QUOTED PASSAGE
The minutiae of the human soul ... emerged as a new domain for management

Nikolas Rose

Conventional textbooks often set up a simple story about organization theory which has a very appealing structure. In this story, there is a good guy and a bad guy. Who gets to play which role sometimes shifts, but most often the bad guy is the scientific management approach and the good guy is human relations theory. This is a flawed story in my view, and the way I will tell the story emphasizes the many connections and similarities between the two. But I suppose the fact that I am referring to `the two' implies that there must be some points of difference as well. Maybe so, but it is a different sort of difference to that which standard commentaries identify.

Human relations theory (HRT) is normally thought of as having its roots in the Hawthorne Studies conducted in the 1920s and 1930s at the Hawthorne works of the Western Electric Company, near Chicago in the United States. These studies have now taken on an almost mythological status within the study of organization, so that the details of what happened there and even when they happened is reported differently in different accounts. For example, different books give 1923, 1924 and 1927 as the date the studies started. Related to this mythology is a disjuncture between these precise details of what was done and what was written and the received version of what human relations theory is. Since human relations theory was the work of many years and many people, it contains a huge amount of variation and nuance (some of it extremely interesting)

DATA
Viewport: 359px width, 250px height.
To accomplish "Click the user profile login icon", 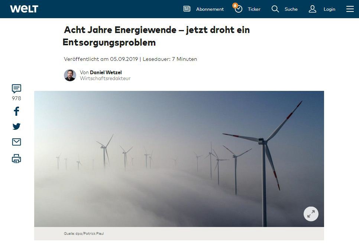I will [313, 9].
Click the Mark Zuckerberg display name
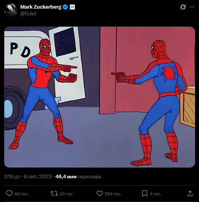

TASK TO CARRY OUT
Decide whether each statement below agrees with the passage on human relations theory, and answer yes or no with the words from the passage that settle it, quoted exactly.
1. The Hawthorne Studies took place near Chicago.
2. Accounts agree on the year the Hawthorne Studies began.
3. Conventional textbooks most often cast human relations theory as the bad guy.

REPLY
1. Yes: "at the Hawthorne works of the Western Electric Company, near Chicago in the United States"
2. No: "different books give 1923, 1924 and 1927 as the date the studies started"
3. No: "most often the bad guy is the scientific management approach and the good guy is human relations theory"